The bill also says—and this is where it gets weird—that a person is guilty of aggravated abortion murder if they “purposely perform an abortion while committing or attempting to commit kidnapping, rape, aggravated arson, arson, aggravated robbery, robbery, aggravated burglary, burglary, trespass in a habitation when a person is present or likely to be present, terrorism or escape.”
Show me the person that can perform an abortion while committing arson, and I’ll show you a person who is remarkably good at multitasking.
The penalty for abortion murder is imprisonment for 15 years to life, and the penalty for aggravated abortion murder is life imprisonment or death. Let me type that loudly so you can understand how perverse this is: Lawmakers in Ohio who call themselves pro-life think that in some instances, a pregnant person should be put to death for having an abortion.
Try making that make sense. It’s impossible, I know.
In comparison to the Ohio bill, Alabama’s extreme abortion ban almost seems kinder and gentler (though it is far from it). The Alabama bill permits abortion to “avert [a] death or avert serious risk of substantial physical impairment of a major bodily function.” In addition, mental illness could provide the basis for an abortion in Alabama if a licensed psychiatrist determined that the mental illness might result in the pregnant person’s death or the death of their fetus.
Not so in Ohio.
HB 413 bans abortion almost entirely: No person is allowed to perform an abortion, and no person is allowed to have an abortion. There is no exception for rape and incest. And the health exception, if you can call it that, requires a physician to believe that it is “highly probable that the pregnant woman will die from a certain fatal condition.” The bill defines “fatal condition” as “a disease or injury that will lead to a patient’s death, and does not include either a condition related to the patient’s mental health or the pregnancy itself.”
As if that’s not enough, the bill requires that a physician who performs an abortion to preserve the life of a pregnant person take all possible steps to preserve the life of the fetus, including, if applicable, “attempting to reimplant an ectopic pregnancy into the woman’s uterus,” which—as I have written before—is not something that is medically possible.
In HB 413, a pregnant person must be on the verge of death before an abortion provider can intervene. And if a pregnant patient is suffering from a severe and diagnosed mental health issue? Well that’s just too bad.
I guess pregnant Ohioans should be thankful for this part in the bill: If a person who obtains an abortion can prove that they were compelled by force, fear, duress, intimidation, or fraud to have an abortion and they file a police report certifying in writing that they were compelled to get an abortion, they can escape punishment. Gee, thanks.
The ban is, as House Minority Leader Emilia Sykes said, according to the Cincinnati Enquirer,“the most brazen and absurd attempt yet to deny Ohio women their fundamental freedoms, to interfere with the patient-doctor relationship and disproportionately target communities of color across Ohio.”

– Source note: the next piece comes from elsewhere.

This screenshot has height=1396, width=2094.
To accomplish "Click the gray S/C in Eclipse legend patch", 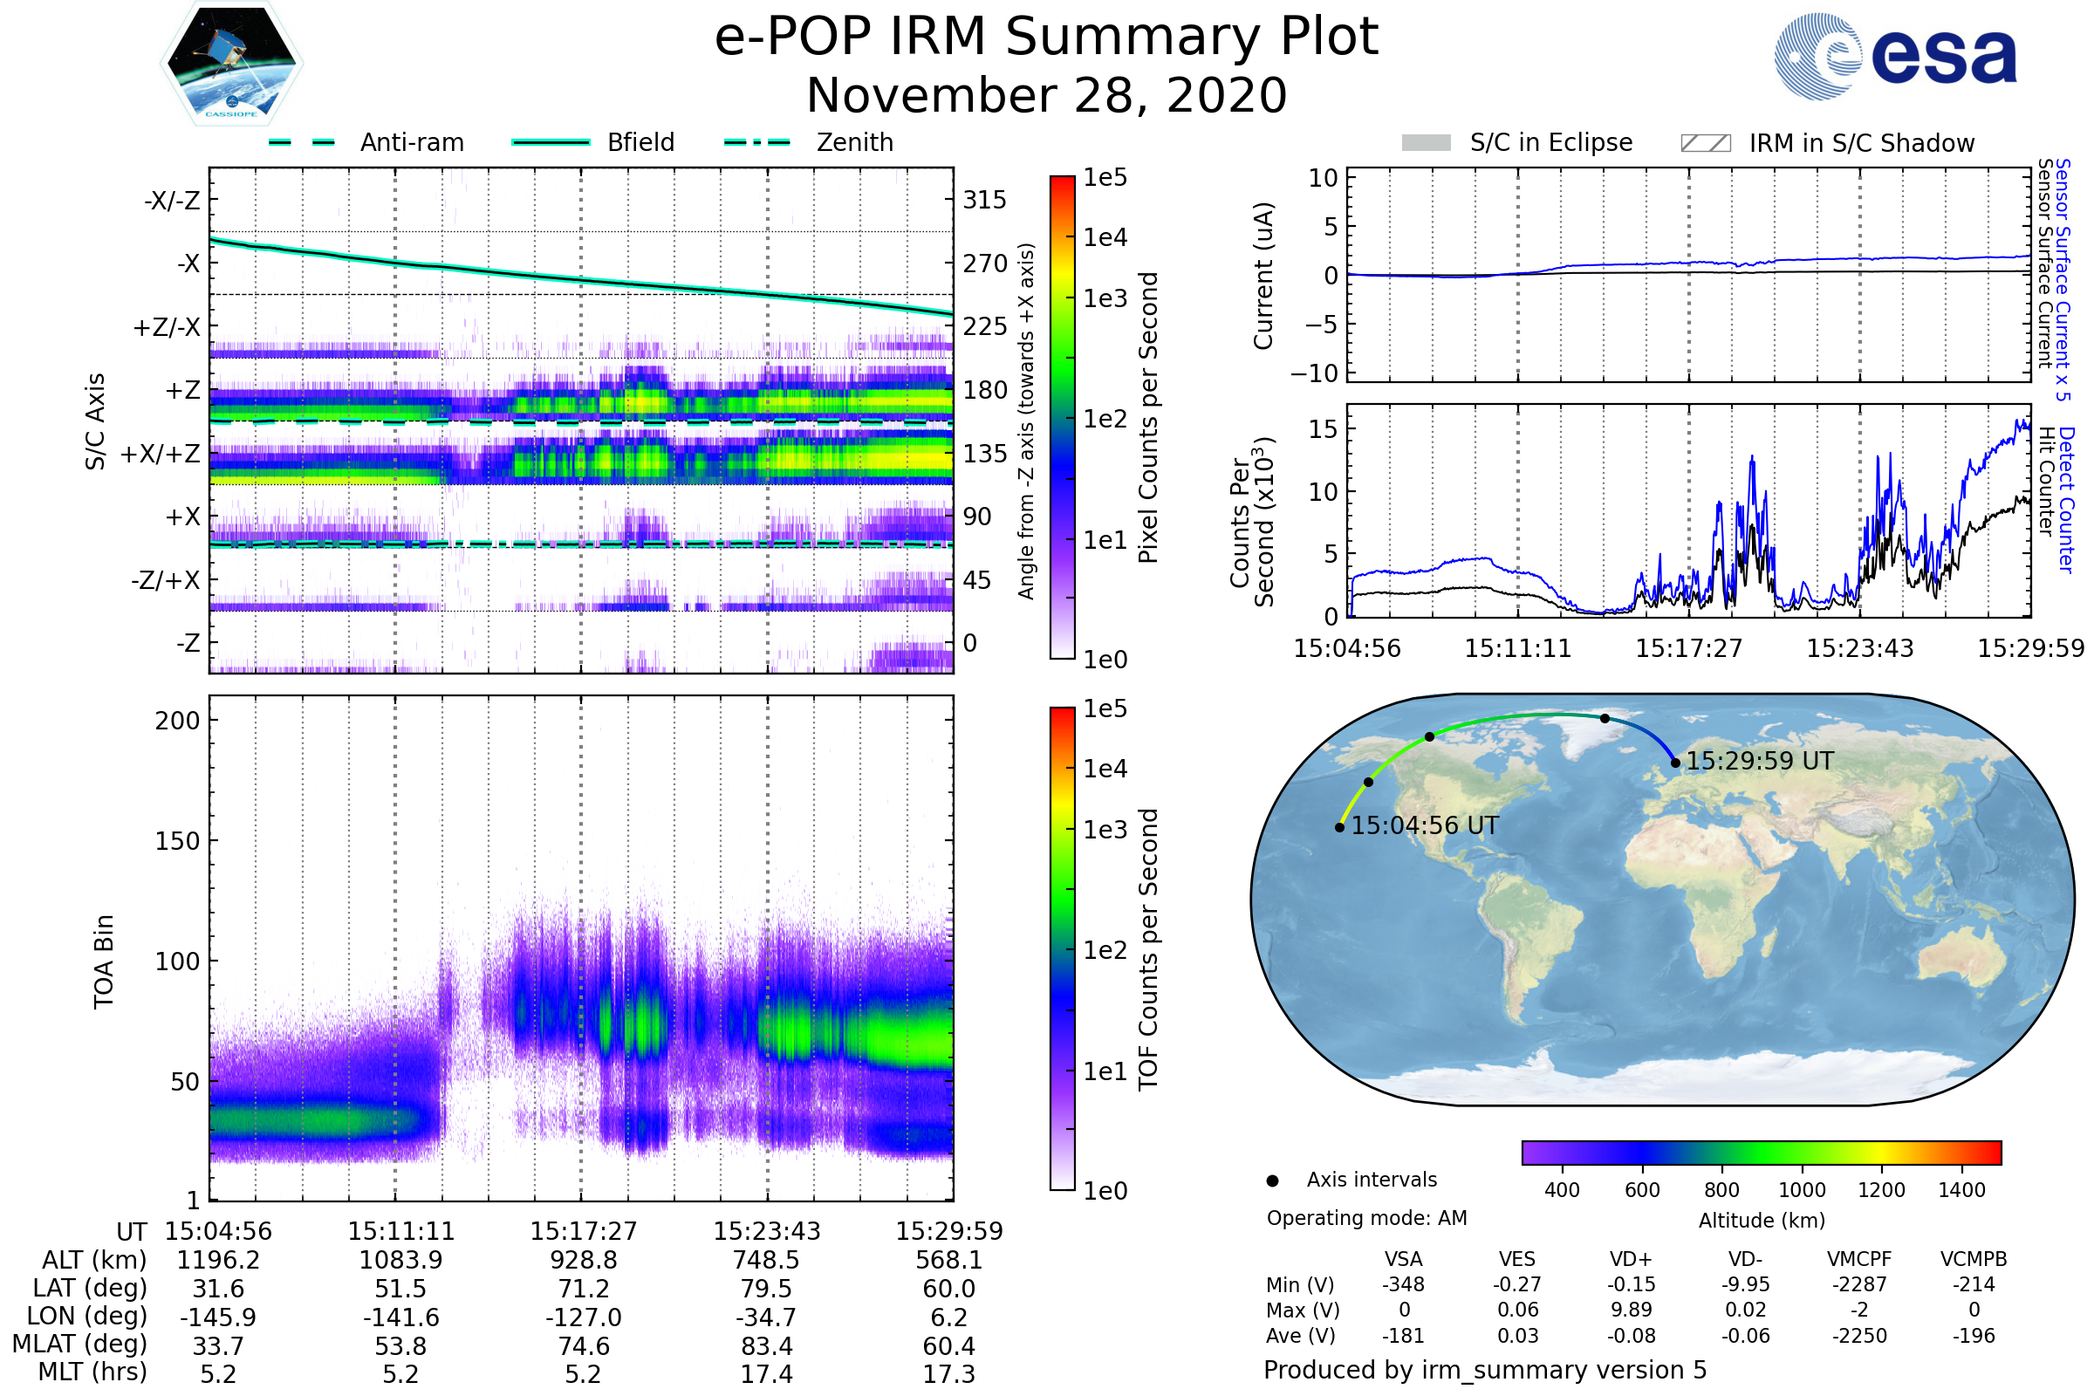I will (x=1425, y=143).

It’s also blatantly unconstitutional, as all pre-viability abortion bans are, and Republican lawmakers in Ohio know it. The state has already enacted pre-viability abortion bans that have been blocked: In April 2019, a federal court blocked Ohio’s ban on dilation and evacuation abortions, the most common second-trimester abortion procedure. The court ruled that the law imposes an undue burden on a large fraction of pregnant women seeking a pre-viability second-trimester abortion. In July, a federal court issued a preliminary injunction blocking Ohio’s six-week ban, ruling that the law places an undue burden on a patients’ right to choose a pre-viability abortion. And last month, the Sixth Circuit Court of Appeals blocked the state’s Down syndrome ban, ruling that it unconstitutionally inhibits pre-viability abortions on the basis of a pregnant person’s reason for seeking the abortion.
But the point of passing these patently unconstitutional bans—as with nearly all of the pre-viability abortion bans that have been sweeping the nation this year like so much baby fish mouth—is to provide the federal courts with legislation for a test case to try to end abortion. And with so many cases percolating in the federal courts, which Trump has packed with conservative ideologues, it is simply a question of when the Roberts Court will take up a direct challenge to Roe v. Wade.
For now, however, Ohio’s attempt to turn legal abortion into homicide will likely be blocked by a federal court. And until a court says otherwise, abortion remains legal in Ohio.